# WORK ORDER
An exact, complete copy of the lines below is the expected answer.

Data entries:

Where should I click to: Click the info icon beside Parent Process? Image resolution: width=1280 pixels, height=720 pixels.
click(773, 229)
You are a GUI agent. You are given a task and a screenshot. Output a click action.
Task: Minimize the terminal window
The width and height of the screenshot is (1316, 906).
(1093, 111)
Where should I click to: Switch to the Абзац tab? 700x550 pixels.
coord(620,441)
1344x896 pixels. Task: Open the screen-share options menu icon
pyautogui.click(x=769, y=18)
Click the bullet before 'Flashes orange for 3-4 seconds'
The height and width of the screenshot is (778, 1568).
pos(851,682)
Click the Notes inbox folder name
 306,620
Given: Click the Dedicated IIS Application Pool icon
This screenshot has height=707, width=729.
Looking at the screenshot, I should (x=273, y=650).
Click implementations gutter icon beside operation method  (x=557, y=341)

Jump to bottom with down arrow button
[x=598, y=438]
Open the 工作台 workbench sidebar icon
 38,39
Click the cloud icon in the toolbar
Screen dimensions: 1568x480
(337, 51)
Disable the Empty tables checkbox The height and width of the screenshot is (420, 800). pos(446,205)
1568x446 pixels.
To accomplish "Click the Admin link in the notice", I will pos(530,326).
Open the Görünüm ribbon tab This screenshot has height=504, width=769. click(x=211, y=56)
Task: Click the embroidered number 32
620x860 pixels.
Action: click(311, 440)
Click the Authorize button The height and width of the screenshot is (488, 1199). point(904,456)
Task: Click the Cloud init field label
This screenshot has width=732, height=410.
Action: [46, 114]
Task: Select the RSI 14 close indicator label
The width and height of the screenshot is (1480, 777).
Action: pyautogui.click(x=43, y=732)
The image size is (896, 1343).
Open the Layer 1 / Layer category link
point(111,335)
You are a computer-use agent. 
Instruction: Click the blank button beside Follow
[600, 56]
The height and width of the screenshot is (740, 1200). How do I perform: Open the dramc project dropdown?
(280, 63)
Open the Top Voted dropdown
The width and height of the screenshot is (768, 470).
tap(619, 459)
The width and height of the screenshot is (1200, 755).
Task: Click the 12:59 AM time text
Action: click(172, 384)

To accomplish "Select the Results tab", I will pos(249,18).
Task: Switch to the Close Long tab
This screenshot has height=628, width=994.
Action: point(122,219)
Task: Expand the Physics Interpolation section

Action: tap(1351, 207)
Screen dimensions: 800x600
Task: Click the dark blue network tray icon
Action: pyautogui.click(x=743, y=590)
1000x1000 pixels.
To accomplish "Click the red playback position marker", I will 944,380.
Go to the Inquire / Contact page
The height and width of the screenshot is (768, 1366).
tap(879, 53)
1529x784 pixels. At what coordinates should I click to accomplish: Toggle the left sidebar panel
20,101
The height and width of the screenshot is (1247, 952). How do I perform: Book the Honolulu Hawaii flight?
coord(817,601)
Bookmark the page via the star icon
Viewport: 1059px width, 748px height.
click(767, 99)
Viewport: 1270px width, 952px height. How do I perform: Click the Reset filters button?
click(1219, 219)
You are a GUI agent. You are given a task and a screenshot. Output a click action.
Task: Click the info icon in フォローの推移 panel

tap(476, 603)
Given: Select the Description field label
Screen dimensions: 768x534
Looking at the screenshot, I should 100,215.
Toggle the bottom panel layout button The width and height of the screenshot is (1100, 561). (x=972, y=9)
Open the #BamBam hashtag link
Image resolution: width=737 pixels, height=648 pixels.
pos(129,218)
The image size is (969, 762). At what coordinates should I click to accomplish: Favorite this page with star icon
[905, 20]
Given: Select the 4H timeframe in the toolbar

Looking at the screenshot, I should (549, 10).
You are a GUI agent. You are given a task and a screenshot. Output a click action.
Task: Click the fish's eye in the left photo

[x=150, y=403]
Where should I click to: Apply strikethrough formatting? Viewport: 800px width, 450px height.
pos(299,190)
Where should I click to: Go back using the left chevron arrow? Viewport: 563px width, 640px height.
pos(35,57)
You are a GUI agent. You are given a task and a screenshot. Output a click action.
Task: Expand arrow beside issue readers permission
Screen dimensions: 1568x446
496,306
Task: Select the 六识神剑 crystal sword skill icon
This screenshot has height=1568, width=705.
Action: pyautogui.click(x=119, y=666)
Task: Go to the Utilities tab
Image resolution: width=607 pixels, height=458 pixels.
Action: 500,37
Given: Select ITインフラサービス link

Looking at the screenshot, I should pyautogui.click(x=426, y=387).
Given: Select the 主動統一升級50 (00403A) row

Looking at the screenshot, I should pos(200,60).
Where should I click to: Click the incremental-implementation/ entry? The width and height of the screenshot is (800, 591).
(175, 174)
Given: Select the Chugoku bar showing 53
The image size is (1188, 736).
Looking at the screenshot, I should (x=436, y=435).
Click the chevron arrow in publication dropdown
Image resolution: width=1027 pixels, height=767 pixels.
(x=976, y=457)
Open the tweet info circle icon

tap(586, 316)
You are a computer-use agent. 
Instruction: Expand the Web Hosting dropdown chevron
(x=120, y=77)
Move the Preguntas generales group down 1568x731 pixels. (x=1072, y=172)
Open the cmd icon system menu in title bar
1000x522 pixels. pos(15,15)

# ANSWER BELOW
Where should I click to: Click the info icon beside Parent Process? Image resolution: width=1280 pixels, height=720 pixels.
click(773, 229)
You are a GUI agent. You are given a task and a screenshot. Output a click action.
Task: Minimize the terminal window
The width and height of the screenshot is (1316, 906).
(1093, 111)
Where should I click to: Switch to the Абзац tab? 700x550 pixels.
coord(620,441)
1344x896 pixels. Task: Open the screen-share options menu icon
pyautogui.click(x=769, y=18)
Click the bullet before 'Flashes orange for 3-4 seconds'
The height and width of the screenshot is (778, 1568).
pos(851,682)
Click the Notes inbox folder name
 306,620
Given: Click the Dedicated IIS Application Pool icon
This screenshot has height=707, width=729.
Looking at the screenshot, I should (x=273, y=650).
Click implementations gutter icon beside operation method  (x=557, y=341)

Jump to bottom with down arrow button
[x=598, y=438]
Open the 工作台 workbench sidebar icon
 38,39
Click the cloud icon in the toolbar
Screen dimensions: 1568x480
(337, 51)
Disable the Empty tables checkbox The height and width of the screenshot is (420, 800). pos(446,205)
1568x446 pixels.
To accomplish "Click the Admin link in the notice", I will pos(530,326).
Open the Görünüm ribbon tab This screenshot has height=504, width=769. click(x=211, y=56)
Task: Click the embroidered number 32
620x860 pixels.
Action: click(311, 440)
Click the Authorize button The height and width of the screenshot is (488, 1199). point(904,456)
Task: Click the Cloud init field label
This screenshot has width=732, height=410.
Action: [46, 114]
Task: Select the RSI 14 close indicator label
The width and height of the screenshot is (1480, 777).
Action: pyautogui.click(x=43, y=732)
The image size is (896, 1343).
Open the Layer 1 / Layer category link
point(111,335)
You are a computer-use agent. 
Instruction: Click the blank button beside Follow
[600, 56]
The height and width of the screenshot is (740, 1200). How do I perform: Open the dramc project dropdown?
(280, 63)
Open the Top Voted dropdown
The width and height of the screenshot is (768, 470).
tap(619, 459)
The width and height of the screenshot is (1200, 755).
Task: Click the 12:59 AM time text
Action: click(172, 384)

To accomplish "Select the Results tab", I will pos(249,18).
Task: Switch to the Close Long tab
This screenshot has height=628, width=994.
Action: point(122,219)
Task: Expand the Physics Interpolation section

Action: tap(1351, 207)
Screen dimensions: 800x600
Task: Click the dark blue network tray icon
Action: pyautogui.click(x=743, y=590)
1000x1000 pixels.
To accomplish "Click the red playback position marker", I will 944,380.
Go to the Inquire / Contact page
The height and width of the screenshot is (768, 1366).
tap(879, 53)
1529x784 pixels. At what coordinates should I click to accomplish: Toggle the left sidebar panel
20,101
The height and width of the screenshot is (1247, 952). How do I perform: Book the Honolulu Hawaii flight?
coord(817,601)
Bookmark the page via the star icon
Viewport: 1059px width, 748px height.
click(767, 99)
Viewport: 1270px width, 952px height. How do I perform: Click the Reset filters button?
click(1219, 219)
You are a GUI agent. You are given a task and a screenshot. Output a click action.
Task: Click the info icon in フォローの推移 panel

tap(476, 603)
Given: Select the Description field label
Screen dimensions: 768x534
Looking at the screenshot, I should 100,215.
Toggle the bottom panel layout button The width and height of the screenshot is (1100, 561). (x=972, y=9)
Open the #BamBam hashtag link
Image resolution: width=737 pixels, height=648 pixels.
pos(129,218)
The image size is (969, 762). At what coordinates should I click to accomplish: Favorite this page with star icon
[905, 20]
Given: Select the 4H timeframe in the toolbar

Looking at the screenshot, I should (549, 10).
You are a GUI agent. You are given a task and a screenshot. Output a click action.
Task: Click the fish's eye in the left photo

[x=150, y=403]
Where should I click to: Apply strikethrough formatting? Viewport: 800px width, 450px height.
pos(299,190)
Where should I click to: Go back using the left chevron arrow? Viewport: 563px width, 640px height.
pos(35,57)
You are a GUI agent. You are given a task and a screenshot. Output a click action.
Task: Expand arrow beside issue readers permission
Screen dimensions: 1568x446
496,306
Task: Select the 六识神剑 crystal sword skill icon
This screenshot has height=1568, width=705.
Action: pyautogui.click(x=119, y=666)
Task: Go to the Utilities tab
Image resolution: width=607 pixels, height=458 pixels.
Action: 500,37
Given: Select ITインフラサービス link

Looking at the screenshot, I should pyautogui.click(x=426, y=387).
Given: Select the 主動統一升級50 (00403A) row

Looking at the screenshot, I should pos(200,60).
Where should I click to: Click the incremental-implementation/ entry? The width and height of the screenshot is (800, 591).
(175, 174)
Given: Select the Chugoku bar showing 53
The image size is (1188, 736).
Looking at the screenshot, I should (x=436, y=435).
Click the chevron arrow in publication dropdown
Image resolution: width=1027 pixels, height=767 pixels.
(x=976, y=457)
Open the tweet info circle icon

tap(586, 316)
You are a computer-use agent. 
Instruction: Expand the Web Hosting dropdown chevron
(x=120, y=77)
Move the Preguntas generales group down 1568x731 pixels. (x=1072, y=172)
Open the cmd icon system menu in title bar
1000x522 pixels. pos(15,15)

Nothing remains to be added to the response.